MATERIAL SHOWN:
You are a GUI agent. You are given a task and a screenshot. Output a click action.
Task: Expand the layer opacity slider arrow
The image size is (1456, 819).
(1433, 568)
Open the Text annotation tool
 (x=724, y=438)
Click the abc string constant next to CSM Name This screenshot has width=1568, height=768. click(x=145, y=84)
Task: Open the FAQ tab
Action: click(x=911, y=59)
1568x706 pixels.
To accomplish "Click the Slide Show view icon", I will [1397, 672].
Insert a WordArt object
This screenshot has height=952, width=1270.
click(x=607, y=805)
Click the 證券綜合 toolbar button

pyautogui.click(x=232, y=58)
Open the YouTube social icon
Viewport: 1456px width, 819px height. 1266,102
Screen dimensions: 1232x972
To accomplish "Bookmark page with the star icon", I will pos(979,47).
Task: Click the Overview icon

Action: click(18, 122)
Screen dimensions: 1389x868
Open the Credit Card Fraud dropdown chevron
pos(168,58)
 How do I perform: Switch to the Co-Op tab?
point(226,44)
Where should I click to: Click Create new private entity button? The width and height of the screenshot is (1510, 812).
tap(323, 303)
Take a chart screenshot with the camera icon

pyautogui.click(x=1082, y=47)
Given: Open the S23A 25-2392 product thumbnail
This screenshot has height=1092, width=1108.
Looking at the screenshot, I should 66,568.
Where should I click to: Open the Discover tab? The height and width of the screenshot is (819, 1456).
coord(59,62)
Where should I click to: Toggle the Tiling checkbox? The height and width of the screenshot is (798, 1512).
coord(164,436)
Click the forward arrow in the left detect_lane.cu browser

TASK OBJECTIVE: Only the lines from the first line of the records through the line with "1568x706 pixels." should be reproduced, exactly and with nothing added.

RESPONSE BELOW:
You are a GUI agent. You are given a task and a screenshot. Output a click action.
Task: Expand the layer opacity slider arrow
The image size is (1456, 819).
(1433, 568)
Open the Text annotation tool
 (x=724, y=438)
Click the abc string constant next to CSM Name This screenshot has width=1568, height=768. click(x=145, y=84)
Task: Open the FAQ tab
Action: click(x=911, y=59)
1568x706 pixels.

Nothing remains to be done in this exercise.